This crate (yamcs-if) contains the code for communication with Yamcs and several standard nodes:

  • UDP TM - receives TM packets via UDP and passes them to Yamcs
  • UDP TC - passes TC from Yamcs via UDP to a remote device.

The create does not contain an executable. Each project should setup a separate binary executable crate combining the components from this crate possibly with its own components.

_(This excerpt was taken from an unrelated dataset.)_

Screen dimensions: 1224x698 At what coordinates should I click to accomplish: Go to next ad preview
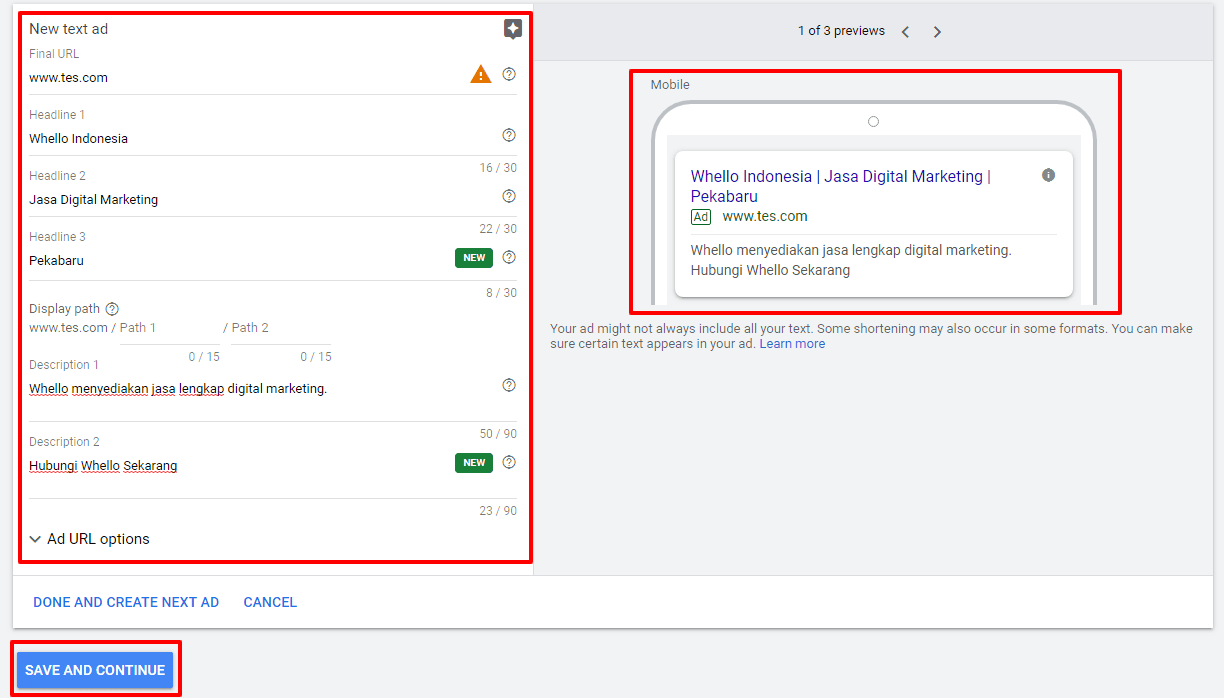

Node implementation and usage To create a node, each implementation will have to implement the YgwNode trait

#[async_trait]
pub trait YgwNode:Send {
    /// the properties of the node (name, description,...) - will be communicated to Yamcs
    fn properties(&self) -> &YgwLinkNodeProperties;

    /// the list of sub links - will also be communicated to Yamcs
    fn sub_links(&self) -> &[Link];

    /// method called by the ygw server to run the node
    /// tx and rx are used to communicate between the node and the server
    /// the node_id is the id allocated to this node, it has to be used for all the messages sent to the server
    async fn run(&mut self, node_id: u32, tx: Sender<YgwMessage>, rx: Receiver<YgwMessage>);
}

Once the nodes have been implemented, the main program will look something like:

  fn async main() {
    let addr = ([127, 0, 0, 1], 56789).into();
    let node1 = ...
    let node2 = ...
    let server = ServerBuilder::new(addr)
        .add_node(Box::new(node1))
        .add_node(Box::new(node2))
        .build();
    let server_handle = server.start().await.unwrap();

    server_handle.join();
  }

In Yamcs, each node appears as a link with possible sub-links. The link up/down commands and events are propagated from Yamcs to the node as messages.

The quickstart project illustrates the usage of the ygw framework for building an executable. It also showcases the ygw-macros crate for easing the publishing of parameters and commands in Yamcs.